> [Exercise brief]: Write out the material below exactly, beginning at the line that contains "Task: Pick the Low Code Developer icon" and ending with its last line, both ends included; write nothing else.

> [Data for processing]:
-=-=-=-=-

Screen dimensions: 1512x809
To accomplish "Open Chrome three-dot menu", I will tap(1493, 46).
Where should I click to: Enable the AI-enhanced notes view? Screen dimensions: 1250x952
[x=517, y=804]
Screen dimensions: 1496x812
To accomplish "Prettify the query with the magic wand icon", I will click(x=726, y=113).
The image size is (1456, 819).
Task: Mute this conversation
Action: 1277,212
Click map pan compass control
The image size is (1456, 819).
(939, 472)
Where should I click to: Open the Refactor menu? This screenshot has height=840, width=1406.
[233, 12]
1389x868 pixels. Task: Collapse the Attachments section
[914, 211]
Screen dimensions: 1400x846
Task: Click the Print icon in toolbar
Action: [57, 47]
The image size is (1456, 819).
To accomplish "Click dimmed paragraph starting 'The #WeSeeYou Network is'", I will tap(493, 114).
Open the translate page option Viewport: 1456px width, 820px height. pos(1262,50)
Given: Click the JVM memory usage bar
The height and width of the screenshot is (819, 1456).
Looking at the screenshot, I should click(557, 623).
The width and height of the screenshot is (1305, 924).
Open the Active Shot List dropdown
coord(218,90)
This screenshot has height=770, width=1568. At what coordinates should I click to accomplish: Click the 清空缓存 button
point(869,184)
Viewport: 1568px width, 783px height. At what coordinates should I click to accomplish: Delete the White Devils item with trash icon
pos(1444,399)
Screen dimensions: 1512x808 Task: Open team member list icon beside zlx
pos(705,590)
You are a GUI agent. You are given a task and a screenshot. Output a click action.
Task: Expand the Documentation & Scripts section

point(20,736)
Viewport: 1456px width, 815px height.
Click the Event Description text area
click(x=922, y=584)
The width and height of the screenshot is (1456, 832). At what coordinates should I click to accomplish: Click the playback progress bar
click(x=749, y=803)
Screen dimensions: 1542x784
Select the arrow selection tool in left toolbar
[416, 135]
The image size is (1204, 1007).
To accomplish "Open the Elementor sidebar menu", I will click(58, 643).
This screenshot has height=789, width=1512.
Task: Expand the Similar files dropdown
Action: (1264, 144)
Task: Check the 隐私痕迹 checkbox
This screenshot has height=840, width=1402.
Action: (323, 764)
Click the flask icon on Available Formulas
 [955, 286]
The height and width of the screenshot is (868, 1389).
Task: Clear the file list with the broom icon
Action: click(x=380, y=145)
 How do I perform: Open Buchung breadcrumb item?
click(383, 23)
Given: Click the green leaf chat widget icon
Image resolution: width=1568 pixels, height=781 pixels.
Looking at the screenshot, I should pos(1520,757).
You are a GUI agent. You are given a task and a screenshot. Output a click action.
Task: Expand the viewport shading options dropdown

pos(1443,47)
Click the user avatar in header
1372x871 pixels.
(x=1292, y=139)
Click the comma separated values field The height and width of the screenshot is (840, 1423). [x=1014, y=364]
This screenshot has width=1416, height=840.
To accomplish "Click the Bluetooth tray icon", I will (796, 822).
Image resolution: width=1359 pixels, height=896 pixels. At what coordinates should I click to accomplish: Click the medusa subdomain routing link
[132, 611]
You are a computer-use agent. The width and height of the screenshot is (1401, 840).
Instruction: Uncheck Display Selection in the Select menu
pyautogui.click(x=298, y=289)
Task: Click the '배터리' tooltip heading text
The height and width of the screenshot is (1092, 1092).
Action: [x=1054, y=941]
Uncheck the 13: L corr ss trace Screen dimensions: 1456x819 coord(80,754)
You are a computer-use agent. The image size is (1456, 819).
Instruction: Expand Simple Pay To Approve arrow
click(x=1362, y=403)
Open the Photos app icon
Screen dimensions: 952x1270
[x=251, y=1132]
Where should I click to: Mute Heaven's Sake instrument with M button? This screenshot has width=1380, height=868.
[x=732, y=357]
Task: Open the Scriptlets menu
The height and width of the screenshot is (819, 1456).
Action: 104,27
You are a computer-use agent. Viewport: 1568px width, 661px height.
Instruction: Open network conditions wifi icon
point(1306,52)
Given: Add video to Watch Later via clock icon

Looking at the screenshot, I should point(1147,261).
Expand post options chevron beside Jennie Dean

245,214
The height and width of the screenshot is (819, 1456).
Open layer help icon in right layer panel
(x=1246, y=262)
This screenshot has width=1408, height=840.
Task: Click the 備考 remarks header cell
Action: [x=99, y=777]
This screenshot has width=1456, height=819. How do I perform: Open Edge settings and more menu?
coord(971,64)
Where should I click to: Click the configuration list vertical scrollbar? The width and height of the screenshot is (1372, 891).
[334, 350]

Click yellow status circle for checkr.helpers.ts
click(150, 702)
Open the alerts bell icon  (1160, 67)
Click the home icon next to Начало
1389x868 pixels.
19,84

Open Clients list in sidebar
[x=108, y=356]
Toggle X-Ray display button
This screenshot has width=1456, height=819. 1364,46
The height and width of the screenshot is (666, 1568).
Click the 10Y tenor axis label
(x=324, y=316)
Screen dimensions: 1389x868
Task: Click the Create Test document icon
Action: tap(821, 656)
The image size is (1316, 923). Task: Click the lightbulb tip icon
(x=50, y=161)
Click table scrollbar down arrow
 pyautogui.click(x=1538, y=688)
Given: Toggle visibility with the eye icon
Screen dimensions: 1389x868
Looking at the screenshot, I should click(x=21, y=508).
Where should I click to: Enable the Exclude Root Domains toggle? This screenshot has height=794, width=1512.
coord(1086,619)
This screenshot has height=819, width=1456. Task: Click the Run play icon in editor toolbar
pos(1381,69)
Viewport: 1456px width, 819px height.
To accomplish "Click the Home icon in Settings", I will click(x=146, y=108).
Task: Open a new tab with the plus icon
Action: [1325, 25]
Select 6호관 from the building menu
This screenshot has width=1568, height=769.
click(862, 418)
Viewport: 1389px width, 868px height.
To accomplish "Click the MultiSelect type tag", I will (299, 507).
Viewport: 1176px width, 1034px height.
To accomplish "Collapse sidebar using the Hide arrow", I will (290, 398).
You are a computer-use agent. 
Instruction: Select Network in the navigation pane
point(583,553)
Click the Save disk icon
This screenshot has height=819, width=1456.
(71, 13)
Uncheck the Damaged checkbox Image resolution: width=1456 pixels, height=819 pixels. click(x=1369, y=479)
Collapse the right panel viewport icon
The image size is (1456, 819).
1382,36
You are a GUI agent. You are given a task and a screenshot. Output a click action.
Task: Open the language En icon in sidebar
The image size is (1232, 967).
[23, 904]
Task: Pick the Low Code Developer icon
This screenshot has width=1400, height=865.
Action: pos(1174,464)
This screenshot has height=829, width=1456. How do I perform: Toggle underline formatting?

-=-=-=-=-

> [Response]:
Task: Pick the Low Code Developer icon
This screenshot has width=1400, height=865.
Action: pos(1174,464)
This screenshot has height=829, width=1456. How do I perform: Toggle underline formatting?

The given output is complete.